● **Information given**
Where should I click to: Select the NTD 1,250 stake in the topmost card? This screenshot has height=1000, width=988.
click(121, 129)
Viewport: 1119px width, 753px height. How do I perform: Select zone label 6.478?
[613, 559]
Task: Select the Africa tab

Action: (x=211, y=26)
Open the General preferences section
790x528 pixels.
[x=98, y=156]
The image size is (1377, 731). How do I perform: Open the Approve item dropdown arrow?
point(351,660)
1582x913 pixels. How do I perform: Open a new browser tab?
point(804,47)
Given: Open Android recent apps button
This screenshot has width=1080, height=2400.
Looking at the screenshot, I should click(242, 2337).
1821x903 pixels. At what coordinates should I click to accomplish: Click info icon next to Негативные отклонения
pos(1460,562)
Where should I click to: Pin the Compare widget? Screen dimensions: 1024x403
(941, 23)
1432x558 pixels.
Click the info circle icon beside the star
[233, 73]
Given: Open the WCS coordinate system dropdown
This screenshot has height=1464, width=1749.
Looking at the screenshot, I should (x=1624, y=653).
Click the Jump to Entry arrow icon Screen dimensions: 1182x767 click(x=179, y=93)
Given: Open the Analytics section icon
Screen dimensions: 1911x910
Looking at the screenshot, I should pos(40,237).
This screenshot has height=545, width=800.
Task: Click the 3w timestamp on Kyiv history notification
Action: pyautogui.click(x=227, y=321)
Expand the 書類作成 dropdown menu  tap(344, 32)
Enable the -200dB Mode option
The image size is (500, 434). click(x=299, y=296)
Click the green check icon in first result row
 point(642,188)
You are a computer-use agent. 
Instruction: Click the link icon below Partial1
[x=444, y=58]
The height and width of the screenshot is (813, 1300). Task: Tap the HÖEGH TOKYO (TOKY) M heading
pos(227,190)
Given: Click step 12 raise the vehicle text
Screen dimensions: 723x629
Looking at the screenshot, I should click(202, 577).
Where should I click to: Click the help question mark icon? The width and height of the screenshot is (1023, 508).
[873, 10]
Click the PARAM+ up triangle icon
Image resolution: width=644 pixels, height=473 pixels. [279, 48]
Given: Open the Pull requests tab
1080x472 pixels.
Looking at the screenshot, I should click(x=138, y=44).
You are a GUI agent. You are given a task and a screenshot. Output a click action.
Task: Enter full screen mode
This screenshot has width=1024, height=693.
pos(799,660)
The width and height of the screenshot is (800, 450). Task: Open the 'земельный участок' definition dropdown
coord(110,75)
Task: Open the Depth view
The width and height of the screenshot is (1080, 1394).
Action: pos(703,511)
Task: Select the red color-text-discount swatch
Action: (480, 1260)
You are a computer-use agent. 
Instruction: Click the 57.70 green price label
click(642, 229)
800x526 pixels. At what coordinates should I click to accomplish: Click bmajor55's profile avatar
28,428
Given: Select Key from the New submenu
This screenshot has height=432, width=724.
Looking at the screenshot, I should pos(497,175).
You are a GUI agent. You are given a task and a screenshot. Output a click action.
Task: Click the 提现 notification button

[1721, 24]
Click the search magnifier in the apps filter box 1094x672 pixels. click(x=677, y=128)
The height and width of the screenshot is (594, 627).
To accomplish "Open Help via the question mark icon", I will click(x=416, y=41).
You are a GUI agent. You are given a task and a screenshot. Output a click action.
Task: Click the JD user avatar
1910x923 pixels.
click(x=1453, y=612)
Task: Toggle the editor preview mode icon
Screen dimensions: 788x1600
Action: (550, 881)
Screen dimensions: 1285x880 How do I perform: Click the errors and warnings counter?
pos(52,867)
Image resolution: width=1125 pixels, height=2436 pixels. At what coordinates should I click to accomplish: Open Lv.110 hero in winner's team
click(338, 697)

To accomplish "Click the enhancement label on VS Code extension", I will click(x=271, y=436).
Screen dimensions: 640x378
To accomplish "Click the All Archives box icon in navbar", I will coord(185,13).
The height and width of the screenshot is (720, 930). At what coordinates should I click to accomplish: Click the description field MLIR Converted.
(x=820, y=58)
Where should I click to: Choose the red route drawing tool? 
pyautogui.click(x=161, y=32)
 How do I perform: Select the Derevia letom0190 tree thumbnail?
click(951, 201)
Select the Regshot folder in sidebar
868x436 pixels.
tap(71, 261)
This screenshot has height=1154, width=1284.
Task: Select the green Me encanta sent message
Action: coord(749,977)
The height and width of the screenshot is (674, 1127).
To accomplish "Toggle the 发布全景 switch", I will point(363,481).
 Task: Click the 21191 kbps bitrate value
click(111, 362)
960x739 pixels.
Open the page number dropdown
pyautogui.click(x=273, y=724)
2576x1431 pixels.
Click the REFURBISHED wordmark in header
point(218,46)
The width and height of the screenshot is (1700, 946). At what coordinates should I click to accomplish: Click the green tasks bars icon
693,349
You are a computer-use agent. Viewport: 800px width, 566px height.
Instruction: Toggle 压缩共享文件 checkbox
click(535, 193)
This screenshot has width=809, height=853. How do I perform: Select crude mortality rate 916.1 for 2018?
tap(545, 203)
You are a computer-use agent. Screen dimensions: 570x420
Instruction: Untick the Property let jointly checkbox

● **The task**
The material is to be written out again in full, with no word altered.

● **Your response**
Where should I click to: Select the NTD 1,250 stake in the topmost card? This screenshot has height=1000, width=988.
click(121, 129)
Viewport: 1119px width, 753px height. How do I perform: Select zone label 6.478?
[613, 559]
Task: Select the Africa tab

Action: (x=211, y=26)
Open the General preferences section
790x528 pixels.
[x=98, y=156]
The image size is (1377, 731). How do I perform: Open the Approve item dropdown arrow?
point(351,660)
1582x913 pixels. How do I perform: Open a new browser tab?
point(804,47)
Given: Open Android recent apps button
This screenshot has width=1080, height=2400.
Looking at the screenshot, I should click(242, 2337).
1821x903 pixels. At what coordinates should I click to accomplish: Click info icon next to Негативные отклонения
pos(1460,562)
Where should I click to: Pin the Compare widget? Screen dimensions: 1024x403
(941, 23)
1432x558 pixels.
Click the info circle icon beside the star
[233, 73]
Given: Open the WCS coordinate system dropdown
This screenshot has height=1464, width=1749.
Looking at the screenshot, I should (x=1624, y=653).
Click the Jump to Entry arrow icon Screen dimensions: 1182x767 click(x=179, y=93)
Given: Open the Analytics section icon
Screen dimensions: 1911x910
Looking at the screenshot, I should pos(40,237).
This screenshot has height=545, width=800.
Task: Click the 3w timestamp on Kyiv history notification
Action: pyautogui.click(x=227, y=321)
Expand the 書類作成 dropdown menu  tap(344, 32)
Enable the -200dB Mode option
The image size is (500, 434). click(x=299, y=296)
Click the green check icon in first result row
 point(642,188)
You are a computer-use agent. 
Instruction: Click the link icon below Partial1
[x=444, y=58]
The height and width of the screenshot is (813, 1300). Task: Tap the HÖEGH TOKYO (TOKY) M heading
pos(227,190)
Given: Click step 12 raise the vehicle text
Screen dimensions: 723x629
Looking at the screenshot, I should click(202, 577).
Where should I click to: Click the help question mark icon? The width and height of the screenshot is (1023, 508).
[873, 10]
Click the PARAM+ up triangle icon
Image resolution: width=644 pixels, height=473 pixels. [279, 48]
Given: Open the Pull requests tab
1080x472 pixels.
Looking at the screenshot, I should click(x=138, y=44).
You are a GUI agent. You are given a task and a screenshot. Output a click action.
Task: Enter full screen mode
This screenshot has width=1024, height=693.
pos(799,660)
The width and height of the screenshot is (800, 450). Task: Open the 'земельный участок' definition dropdown
coord(110,75)
Task: Open the Depth view
The width and height of the screenshot is (1080, 1394).
Action: pos(703,511)
Task: Select the red color-text-discount swatch
Action: (480, 1260)
You are a computer-use agent. 
Instruction: Click the 57.70 green price label
click(642, 229)
800x526 pixels. At what coordinates should I click to accomplish: Click bmajor55's profile avatar
28,428
Given: Select Key from the New submenu
This screenshot has height=432, width=724.
Looking at the screenshot, I should pos(497,175).
You are a GUI agent. You are given a task and a screenshot. Output a click action.
Task: Click the 提现 notification button

[1721, 24]
Click the search magnifier in the apps filter box 1094x672 pixels. click(x=677, y=128)
The height and width of the screenshot is (594, 627).
To accomplish "Open Help via the question mark icon", I will click(x=416, y=41).
You are a GUI agent. You are given a task and a screenshot. Output a click action.
Task: Click the JD user avatar
1910x923 pixels.
click(x=1453, y=612)
Task: Toggle the editor preview mode icon
Screen dimensions: 788x1600
Action: (550, 881)
Screen dimensions: 1285x880 How do I perform: Click the errors and warnings counter?
pos(52,867)
Image resolution: width=1125 pixels, height=2436 pixels. At what coordinates should I click to accomplish: Open Lv.110 hero in winner's team
click(338, 697)

To accomplish "Click the enhancement label on VS Code extension", I will click(x=271, y=436).
Screen dimensions: 640x378
To accomplish "Click the All Archives box icon in navbar", I will coord(185,13).
The height and width of the screenshot is (720, 930). At what coordinates should I click to accomplish: Click the description field MLIR Converted.
(x=820, y=58)
Where should I click to: Choose the red route drawing tool? 
pyautogui.click(x=161, y=32)
 How do I perform: Select the Derevia letom0190 tree thumbnail?
click(951, 201)
Select the Regshot folder in sidebar
868x436 pixels.
tap(71, 261)
This screenshot has height=1154, width=1284.
Task: Select the green Me encanta sent message
Action: coord(749,977)
The height and width of the screenshot is (674, 1127).
To accomplish "Toggle the 发布全景 switch", I will point(363,481).
 Task: Click the 21191 kbps bitrate value
click(111, 362)
960x739 pixels.
Open the page number dropdown
pyautogui.click(x=273, y=724)
2576x1431 pixels.
Click the REFURBISHED wordmark in header
point(218,46)
The width and height of the screenshot is (1700, 946). At what coordinates should I click to accomplish: Click the green tasks bars icon
693,349
You are a computer-use agent. Viewport: 800px width, 566px height.
Instruction: Toggle 压缩共享文件 checkbox
click(535, 193)
This screenshot has width=809, height=853. How do I perform: Select crude mortality rate 916.1 for 2018?
tap(545, 203)
You are a computer-use agent. Screen dimensions: 570x420
Instruction: Untick the Property let jointly checkbox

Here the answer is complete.